Although these results are positive and promising, there are some limitations to the study and methodological approach that should be taken into account when interpreting the results. First, inclusion of a control group receiving usual care means that the significant results may have been due to the additional attention received rather than the intervention. A usual care control group was chosen rather than a placebo sham group due to the early stage of this research. If a difference was detected between the groups, a subsequent larger study was planned to control for the effect of attention, and indeed this is now in the planning stage.
Secondly, contrary to recommendations for drug trials, neither the participants nor the instructors were blind to condition. Due to the nature of the intervention, it was not possible to make use of a blinding protocol. As such, it is possible that the benefits reported from the MQ intervention were due to experimental bias and confounding factors (e.g. extra care versus non-extra care), participants’ expectancy (placebo effects) and social interactions.

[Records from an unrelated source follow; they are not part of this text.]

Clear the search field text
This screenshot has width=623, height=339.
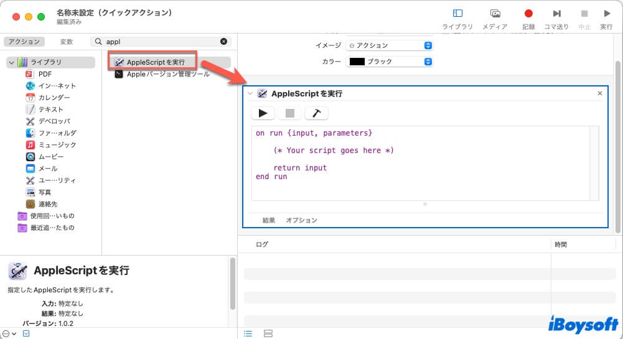click(223, 42)

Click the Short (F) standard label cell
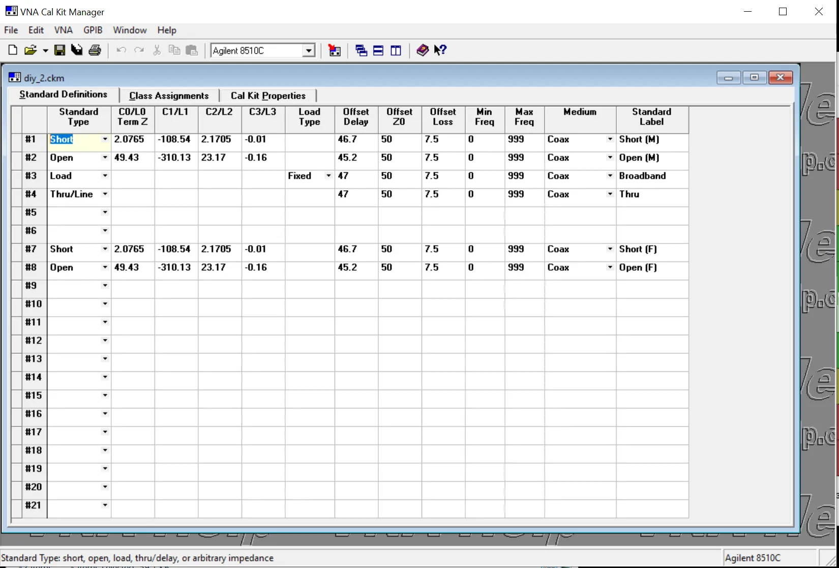coord(652,249)
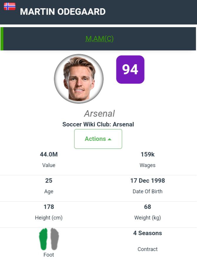The image size is (197, 259).
Task: Click the green left foot icon
Action: click(x=44, y=239)
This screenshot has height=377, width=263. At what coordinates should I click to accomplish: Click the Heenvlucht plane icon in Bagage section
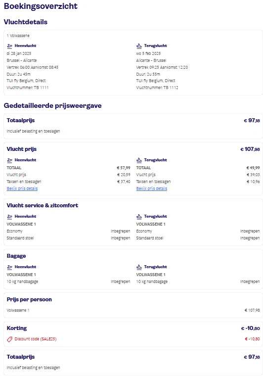click(x=9, y=267)
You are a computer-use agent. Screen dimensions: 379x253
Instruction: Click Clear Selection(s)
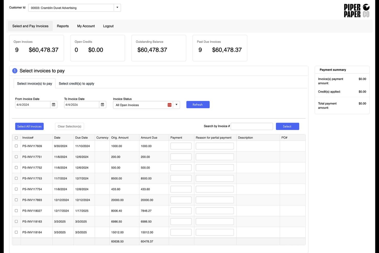coord(69,126)

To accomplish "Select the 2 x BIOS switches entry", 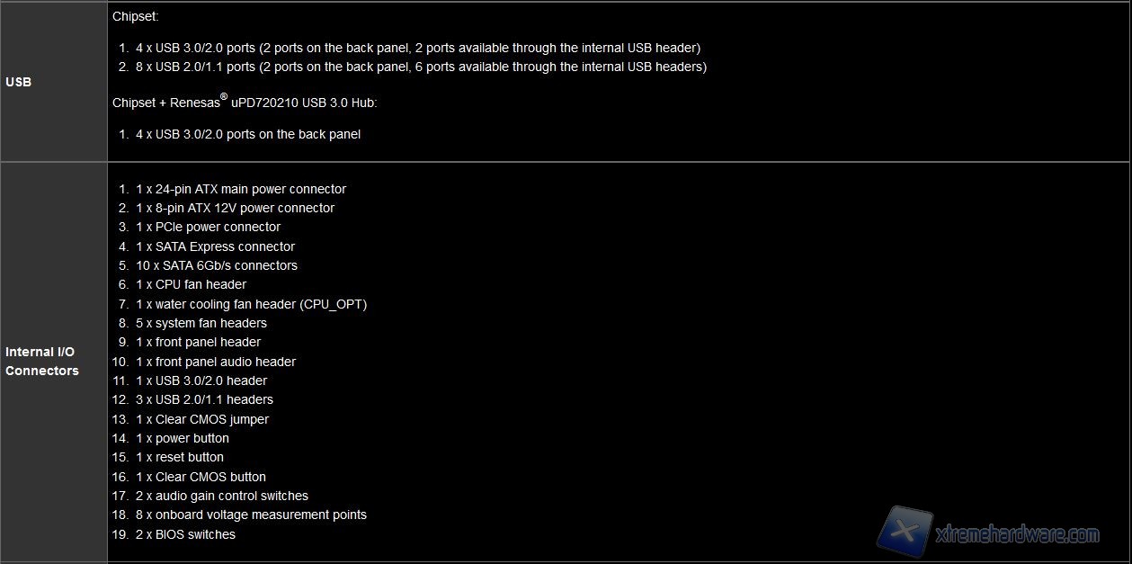I will click(185, 534).
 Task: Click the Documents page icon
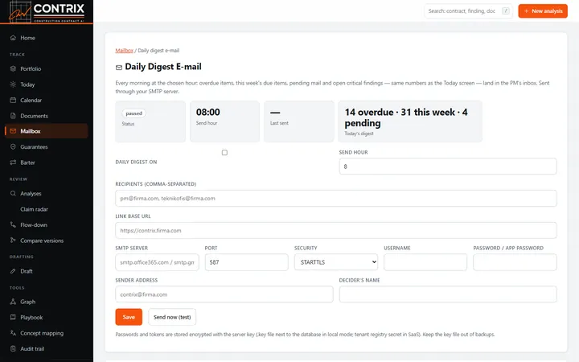pos(13,116)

To reduce the likelihood that patients who knew they were in the intervention arm of the study would provide socially desirable responses, a third independent person distributed and collected the pre and post intervention questionnaires and carried out all data entry.
In this study, the completion rate was relatively low (76%) compared with other similar studies (85%) [30, 33]. Some studies that reported a low dropout rate (15%) recruited early-stage breast cancer patients , while studies that have reported a high dropout rate (35%) have recruited cancer patients with all stages of disease , similar to the current study. Dropout rate may be more dependent on the health status of participants than on other factors.
Participation in this study was voluntary and that may have created a potential selection bias, with those patients interested in Qigong participating and those with no interest in Qigong declining. This may limit the generalizability of the findings but does not invalidate the results for this sample.
Moreover, this study investigated the short-term benefits of the MQ intervention but not the longer term. It may be worthwhile to investigate whether the benefit is sustained in the long term with participants who continue to practice MQ at home.
Despite these limitations, the findings of this study are positive and provide evidence that MQ is safe and effective in improving QOL, fatigue, mood status and reducing symptoms, side-effects and inflammation in cancer patients. Further studies examining long-term benefits of MQ, including a potential association between improvement in QOL and survival rate, may provide additional information that may assist patients with cancer and clinicians in providing optimal comprehensive cancer care.